Plaintiff and appellant, John C. Seymour, was driving his car in a northerly direction on South-field road. Appellee’s ward, Jack Tice, accompanied by a girl, was driving his car in an easterly direction on Outer drive. Southfield road is a through street, which at the point of intersecting Outer drive has a width, including the boulevard center, of 92 feet. Outer drive has an overall width, including the boulevard center, of 110 feet. There is a stop sign erected about 25 feet from the southwest corner requiring eastbound traffic on Outer drive to stop before proceeding into the intersection. Both of these streets are prominent thoroughfares, and were designed for and were carrying a large amount of traffic. Plaintiff and appellant, John C. Seymour, lived in the neighborhood of this intersection and was familiar with it.

A review of the record discloses but little dispute in the testimony as to the manner in which the accident occurred. The defendant admitted that he did not stop before entering the intersection, and as an excuse therefor claims he was not familiar with this intersection and did not see the stop sign *112 which he claims was obstructed by parked cars. His claim is, and it seems to be undisputed, that he was driving at a speed of between 10 and 15 miles per hour; that he slowed up for the intersection, crossed the first lane of traffic, and as he entered the northbound lane he saw plaintiff’s car approaching at a speed which he estimates at about 50 miles per hour; and that plaintiff’s car struck his car before he was able to negotiate the east lane of traffic.
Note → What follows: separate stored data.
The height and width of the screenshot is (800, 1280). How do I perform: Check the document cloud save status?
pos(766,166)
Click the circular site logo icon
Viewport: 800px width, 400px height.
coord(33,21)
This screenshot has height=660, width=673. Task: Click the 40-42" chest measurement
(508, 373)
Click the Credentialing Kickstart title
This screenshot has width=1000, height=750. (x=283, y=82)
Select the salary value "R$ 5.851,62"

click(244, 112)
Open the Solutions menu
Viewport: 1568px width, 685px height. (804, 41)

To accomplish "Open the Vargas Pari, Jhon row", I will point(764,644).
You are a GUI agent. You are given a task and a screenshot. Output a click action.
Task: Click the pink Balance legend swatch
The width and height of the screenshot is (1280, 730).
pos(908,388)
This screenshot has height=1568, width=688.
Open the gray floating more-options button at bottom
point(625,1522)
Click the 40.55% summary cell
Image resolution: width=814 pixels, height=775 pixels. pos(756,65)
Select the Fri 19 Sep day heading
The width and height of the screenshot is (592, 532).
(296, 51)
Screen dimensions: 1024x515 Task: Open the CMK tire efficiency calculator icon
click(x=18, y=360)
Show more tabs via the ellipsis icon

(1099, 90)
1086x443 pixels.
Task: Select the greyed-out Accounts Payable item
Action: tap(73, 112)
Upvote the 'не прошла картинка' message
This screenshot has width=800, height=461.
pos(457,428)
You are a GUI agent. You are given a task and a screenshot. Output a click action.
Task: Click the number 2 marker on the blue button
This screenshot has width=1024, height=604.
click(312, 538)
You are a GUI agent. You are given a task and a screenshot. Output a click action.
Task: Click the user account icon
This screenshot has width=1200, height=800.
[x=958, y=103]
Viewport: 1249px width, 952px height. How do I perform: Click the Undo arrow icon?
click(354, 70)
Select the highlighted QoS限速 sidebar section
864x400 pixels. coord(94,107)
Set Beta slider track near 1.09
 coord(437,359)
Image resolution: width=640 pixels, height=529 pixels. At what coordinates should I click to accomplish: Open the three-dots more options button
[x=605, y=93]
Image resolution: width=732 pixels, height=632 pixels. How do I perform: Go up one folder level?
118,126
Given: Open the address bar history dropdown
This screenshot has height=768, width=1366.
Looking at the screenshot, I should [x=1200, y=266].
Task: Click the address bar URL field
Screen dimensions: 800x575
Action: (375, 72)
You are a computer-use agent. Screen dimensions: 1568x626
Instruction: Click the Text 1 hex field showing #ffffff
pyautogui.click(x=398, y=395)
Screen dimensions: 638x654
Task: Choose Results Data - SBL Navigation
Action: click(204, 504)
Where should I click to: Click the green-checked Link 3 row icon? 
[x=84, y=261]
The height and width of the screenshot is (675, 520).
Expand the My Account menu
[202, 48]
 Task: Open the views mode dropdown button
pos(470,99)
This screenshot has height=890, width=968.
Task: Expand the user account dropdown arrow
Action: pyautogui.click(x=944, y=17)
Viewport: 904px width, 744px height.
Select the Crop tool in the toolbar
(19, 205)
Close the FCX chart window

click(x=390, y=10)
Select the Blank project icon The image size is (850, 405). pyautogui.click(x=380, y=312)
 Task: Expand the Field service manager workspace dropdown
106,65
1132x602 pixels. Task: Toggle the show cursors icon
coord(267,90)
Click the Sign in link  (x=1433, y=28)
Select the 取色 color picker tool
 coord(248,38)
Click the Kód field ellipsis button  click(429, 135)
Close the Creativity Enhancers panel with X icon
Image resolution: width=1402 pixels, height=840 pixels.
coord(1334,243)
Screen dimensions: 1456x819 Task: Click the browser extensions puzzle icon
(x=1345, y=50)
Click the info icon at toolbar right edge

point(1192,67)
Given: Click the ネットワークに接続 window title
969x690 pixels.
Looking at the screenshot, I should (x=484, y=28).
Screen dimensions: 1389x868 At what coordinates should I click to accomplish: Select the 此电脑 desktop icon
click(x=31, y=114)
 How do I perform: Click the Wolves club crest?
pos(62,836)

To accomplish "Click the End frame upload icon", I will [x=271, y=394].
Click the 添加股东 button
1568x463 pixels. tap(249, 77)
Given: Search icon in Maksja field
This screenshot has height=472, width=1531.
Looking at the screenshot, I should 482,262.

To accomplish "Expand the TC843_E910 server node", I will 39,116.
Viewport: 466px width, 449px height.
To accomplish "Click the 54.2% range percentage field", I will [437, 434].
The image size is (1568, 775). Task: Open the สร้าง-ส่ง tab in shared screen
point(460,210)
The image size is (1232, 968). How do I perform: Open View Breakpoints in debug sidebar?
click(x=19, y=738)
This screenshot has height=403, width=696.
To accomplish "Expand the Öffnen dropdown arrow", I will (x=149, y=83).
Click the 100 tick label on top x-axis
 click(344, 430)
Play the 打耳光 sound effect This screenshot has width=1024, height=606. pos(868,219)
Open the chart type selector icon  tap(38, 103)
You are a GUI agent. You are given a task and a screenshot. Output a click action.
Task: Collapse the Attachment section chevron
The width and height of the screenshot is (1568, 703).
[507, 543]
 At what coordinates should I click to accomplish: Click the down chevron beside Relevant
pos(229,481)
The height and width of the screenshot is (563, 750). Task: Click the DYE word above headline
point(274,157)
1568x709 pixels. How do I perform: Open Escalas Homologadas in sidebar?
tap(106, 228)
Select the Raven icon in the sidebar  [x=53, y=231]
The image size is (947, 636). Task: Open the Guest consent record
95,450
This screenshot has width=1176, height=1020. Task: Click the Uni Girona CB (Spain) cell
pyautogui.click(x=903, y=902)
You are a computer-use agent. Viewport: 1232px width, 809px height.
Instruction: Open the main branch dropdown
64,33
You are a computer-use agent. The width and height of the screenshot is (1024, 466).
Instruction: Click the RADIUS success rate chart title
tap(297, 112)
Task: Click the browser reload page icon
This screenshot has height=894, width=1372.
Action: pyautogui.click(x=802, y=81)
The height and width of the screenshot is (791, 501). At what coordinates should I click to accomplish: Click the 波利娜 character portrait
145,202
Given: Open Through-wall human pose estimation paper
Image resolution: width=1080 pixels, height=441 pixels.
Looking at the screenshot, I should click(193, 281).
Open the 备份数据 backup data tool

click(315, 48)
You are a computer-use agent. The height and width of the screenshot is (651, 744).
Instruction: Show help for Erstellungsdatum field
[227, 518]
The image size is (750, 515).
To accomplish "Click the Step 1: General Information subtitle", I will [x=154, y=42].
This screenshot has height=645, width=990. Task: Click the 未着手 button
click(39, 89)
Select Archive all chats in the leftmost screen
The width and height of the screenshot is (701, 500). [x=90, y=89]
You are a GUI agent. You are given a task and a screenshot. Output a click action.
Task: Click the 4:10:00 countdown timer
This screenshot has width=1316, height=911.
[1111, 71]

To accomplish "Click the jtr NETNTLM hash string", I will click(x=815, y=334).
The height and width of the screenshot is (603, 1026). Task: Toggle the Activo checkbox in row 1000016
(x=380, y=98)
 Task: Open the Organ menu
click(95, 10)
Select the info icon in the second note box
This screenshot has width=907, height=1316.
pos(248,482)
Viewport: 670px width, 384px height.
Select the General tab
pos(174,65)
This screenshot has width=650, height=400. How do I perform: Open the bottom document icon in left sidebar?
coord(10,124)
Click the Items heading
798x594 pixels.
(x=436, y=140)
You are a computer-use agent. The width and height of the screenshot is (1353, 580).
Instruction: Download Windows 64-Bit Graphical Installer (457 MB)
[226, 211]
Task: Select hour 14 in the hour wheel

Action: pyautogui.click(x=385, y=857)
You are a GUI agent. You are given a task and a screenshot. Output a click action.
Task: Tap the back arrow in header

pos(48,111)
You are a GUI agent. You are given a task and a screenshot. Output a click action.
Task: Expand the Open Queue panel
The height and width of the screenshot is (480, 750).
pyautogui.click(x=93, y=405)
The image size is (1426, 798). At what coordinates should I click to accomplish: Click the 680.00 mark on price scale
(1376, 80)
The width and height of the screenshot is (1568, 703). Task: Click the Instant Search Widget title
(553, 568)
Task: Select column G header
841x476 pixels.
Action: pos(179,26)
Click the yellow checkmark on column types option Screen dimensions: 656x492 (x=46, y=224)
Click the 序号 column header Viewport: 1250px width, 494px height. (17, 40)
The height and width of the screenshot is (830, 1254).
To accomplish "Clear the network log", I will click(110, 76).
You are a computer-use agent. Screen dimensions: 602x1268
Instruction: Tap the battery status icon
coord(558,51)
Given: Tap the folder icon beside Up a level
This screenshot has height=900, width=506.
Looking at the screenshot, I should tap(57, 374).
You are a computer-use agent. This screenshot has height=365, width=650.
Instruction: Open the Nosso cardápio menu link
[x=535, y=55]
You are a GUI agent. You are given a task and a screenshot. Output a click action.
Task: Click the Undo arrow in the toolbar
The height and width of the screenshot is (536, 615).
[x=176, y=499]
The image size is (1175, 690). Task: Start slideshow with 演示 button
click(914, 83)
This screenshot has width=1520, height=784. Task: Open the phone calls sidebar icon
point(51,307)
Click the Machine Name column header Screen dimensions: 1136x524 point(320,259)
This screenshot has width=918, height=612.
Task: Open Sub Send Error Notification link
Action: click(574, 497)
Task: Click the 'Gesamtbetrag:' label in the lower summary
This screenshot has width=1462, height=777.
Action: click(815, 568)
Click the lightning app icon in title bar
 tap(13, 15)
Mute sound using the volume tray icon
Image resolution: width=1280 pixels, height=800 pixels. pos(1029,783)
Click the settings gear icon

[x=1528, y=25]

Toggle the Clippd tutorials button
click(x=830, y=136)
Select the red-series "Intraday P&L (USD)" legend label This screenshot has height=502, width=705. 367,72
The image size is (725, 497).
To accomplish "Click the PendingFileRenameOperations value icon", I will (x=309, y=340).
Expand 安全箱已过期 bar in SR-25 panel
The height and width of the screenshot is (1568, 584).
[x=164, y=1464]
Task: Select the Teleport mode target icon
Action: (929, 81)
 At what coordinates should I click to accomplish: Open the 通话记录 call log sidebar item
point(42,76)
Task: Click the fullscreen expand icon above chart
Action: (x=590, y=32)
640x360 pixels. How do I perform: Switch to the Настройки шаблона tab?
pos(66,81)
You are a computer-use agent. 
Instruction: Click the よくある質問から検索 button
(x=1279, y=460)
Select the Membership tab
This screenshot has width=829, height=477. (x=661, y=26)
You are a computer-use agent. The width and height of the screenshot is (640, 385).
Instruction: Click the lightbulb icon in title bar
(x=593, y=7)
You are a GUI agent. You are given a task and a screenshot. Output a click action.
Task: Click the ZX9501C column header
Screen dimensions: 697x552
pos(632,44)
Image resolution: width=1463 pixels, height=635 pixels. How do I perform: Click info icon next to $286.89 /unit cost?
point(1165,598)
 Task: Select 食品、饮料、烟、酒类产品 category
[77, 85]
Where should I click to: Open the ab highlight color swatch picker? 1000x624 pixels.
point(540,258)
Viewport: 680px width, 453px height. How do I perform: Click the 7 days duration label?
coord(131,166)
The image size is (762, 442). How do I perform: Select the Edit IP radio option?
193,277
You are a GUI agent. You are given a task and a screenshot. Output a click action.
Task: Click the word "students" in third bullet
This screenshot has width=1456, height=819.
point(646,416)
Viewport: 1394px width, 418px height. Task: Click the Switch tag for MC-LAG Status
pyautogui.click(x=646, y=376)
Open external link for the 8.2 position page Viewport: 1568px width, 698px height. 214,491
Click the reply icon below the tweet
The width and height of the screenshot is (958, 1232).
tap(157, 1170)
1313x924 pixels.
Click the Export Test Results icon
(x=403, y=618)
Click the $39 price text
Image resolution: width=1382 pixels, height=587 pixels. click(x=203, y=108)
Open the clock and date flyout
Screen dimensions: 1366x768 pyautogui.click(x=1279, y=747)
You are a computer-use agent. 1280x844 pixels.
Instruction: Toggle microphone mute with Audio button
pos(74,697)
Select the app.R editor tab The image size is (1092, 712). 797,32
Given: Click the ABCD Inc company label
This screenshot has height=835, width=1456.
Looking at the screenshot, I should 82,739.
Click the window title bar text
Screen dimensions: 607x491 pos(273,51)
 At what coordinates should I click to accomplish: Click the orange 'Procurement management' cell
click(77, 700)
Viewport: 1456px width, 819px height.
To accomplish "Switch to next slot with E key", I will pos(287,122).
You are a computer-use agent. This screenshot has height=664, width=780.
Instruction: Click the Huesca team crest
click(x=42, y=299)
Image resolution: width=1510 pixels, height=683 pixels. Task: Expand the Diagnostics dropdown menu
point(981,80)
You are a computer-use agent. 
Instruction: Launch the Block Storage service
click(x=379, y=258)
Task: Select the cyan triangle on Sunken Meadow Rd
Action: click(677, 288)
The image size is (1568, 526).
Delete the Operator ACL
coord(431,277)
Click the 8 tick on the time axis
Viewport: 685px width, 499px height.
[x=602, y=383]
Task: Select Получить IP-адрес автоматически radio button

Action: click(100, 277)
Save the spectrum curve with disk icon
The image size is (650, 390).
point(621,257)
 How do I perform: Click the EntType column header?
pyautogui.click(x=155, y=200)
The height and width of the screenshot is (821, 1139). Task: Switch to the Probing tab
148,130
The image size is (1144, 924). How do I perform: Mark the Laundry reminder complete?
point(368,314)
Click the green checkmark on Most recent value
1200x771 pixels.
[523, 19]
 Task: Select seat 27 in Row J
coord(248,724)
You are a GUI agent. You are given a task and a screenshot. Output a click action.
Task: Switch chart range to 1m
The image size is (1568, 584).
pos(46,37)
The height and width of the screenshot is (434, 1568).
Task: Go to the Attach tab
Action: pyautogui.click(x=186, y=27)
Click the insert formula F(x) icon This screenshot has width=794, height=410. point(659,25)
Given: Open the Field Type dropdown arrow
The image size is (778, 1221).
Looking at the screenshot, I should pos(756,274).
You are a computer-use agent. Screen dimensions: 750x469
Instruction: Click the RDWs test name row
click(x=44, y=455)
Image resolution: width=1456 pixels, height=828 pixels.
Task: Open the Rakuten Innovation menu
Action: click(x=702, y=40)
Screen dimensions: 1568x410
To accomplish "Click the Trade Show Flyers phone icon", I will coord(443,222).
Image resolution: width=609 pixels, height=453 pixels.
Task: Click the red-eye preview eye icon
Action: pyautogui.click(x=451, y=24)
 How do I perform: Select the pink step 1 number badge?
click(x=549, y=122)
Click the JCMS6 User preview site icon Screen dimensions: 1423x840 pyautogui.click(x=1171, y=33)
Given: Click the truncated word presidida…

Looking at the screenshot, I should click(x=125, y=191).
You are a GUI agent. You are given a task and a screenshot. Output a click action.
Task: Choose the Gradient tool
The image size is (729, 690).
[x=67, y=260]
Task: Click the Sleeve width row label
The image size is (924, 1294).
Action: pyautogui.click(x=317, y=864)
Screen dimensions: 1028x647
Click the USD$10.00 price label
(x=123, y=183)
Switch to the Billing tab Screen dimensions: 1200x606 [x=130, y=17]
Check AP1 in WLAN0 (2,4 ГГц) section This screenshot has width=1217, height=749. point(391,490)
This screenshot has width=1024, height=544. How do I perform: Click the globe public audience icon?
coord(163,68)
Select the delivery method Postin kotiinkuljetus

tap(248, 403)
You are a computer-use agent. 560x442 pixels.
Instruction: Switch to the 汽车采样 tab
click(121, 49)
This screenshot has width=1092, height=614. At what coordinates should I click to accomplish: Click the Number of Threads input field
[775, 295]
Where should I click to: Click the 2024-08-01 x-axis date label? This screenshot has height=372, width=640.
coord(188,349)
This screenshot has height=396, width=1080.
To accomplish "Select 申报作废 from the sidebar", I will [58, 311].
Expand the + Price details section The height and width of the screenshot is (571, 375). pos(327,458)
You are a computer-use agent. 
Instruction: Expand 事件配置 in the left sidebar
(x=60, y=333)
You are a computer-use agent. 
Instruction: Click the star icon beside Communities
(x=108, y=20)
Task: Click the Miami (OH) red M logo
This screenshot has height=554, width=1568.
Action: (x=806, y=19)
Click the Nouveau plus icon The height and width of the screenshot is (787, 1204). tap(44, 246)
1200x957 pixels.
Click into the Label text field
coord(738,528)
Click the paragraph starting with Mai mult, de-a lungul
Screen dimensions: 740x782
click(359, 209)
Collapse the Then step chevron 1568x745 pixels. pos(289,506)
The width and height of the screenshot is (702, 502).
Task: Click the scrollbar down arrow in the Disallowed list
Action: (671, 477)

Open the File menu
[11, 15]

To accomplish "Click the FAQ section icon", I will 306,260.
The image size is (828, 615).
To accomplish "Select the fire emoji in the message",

Plaintiff and appellant, John 0. Seymour, testified that he was driving near the center of the northbound lane of Southfield; that his view to the left was obstructed by a mass of parked cars in the parkway; that as he approached Outer drive he was driving at about 40 miles per hour (less than the posted speed) and that upon approaching Outer drive he reduced his speed somewhat. He claims he did not see defendant’s car until he was within about 12 to 14 feet of the same. Both Mr. Seymour and Mr. Tice are in agreement that as the car of the other came into view it was too late to avoid the accident. Both parties ais they entered this intersection realized that a collision was imminent and each made an attempt to avoid it.

The defendant was given a ticket for violation of the traffic ordinance of the city of Detroit in failing to stop before entering the intersection, and later pleaded guilty to a violation of said ordinance.

At the conclusion of the plaintiff’s case, defendant made a motion for directed verdict. The decision was reserved under the Empson act. At the conclusion of all the proofs, defendant renewed his motion for a directed verdict. Thereupon, plaintiff’s counsel likewise made a motion for directed *113 verdict on the ground that defendant’s negligence was admitted, and that there was no question of fact as to, any alleged contributory negligence on the part of the plaintiff.' Plaintiffs’ counsel then called the court’s attention to the fact that both parties having moved for directed verdict, the jury should be discharged and all issues determined by the court. After considerable argument requests to charge were filed by both parties; The court declined to take the case from the jury because of the filing of the requests to charge, and because of a statement made by defendant’s counsel that he desired to reserve the right to go to the jury. The decision on both motions was, therefore, reserved, the court’s charge to the jury given, and the case submitted to the jury. A verdict of no cause of action resulted.

Plaintiffs in their argument on the questions involved state:

“Although the plaintiffs have assigned 16 reasons and grounds of appeal, all of the reasons can probably be classified within four general questions at issue.- Those questions are:
“1. Did the court err in refusing to charge the jury that the defendant was guilty of negligence as a matter of law?
“2. Did the court err in submitting the question of plaintiffs’ alleged contributory negligence to the jury?
“3. Was the verdict of the jury contrary to the overwhelming weight of the evidence ?
“4. Did the court err in submitting the case to the jury, and in his charge ? ’ ’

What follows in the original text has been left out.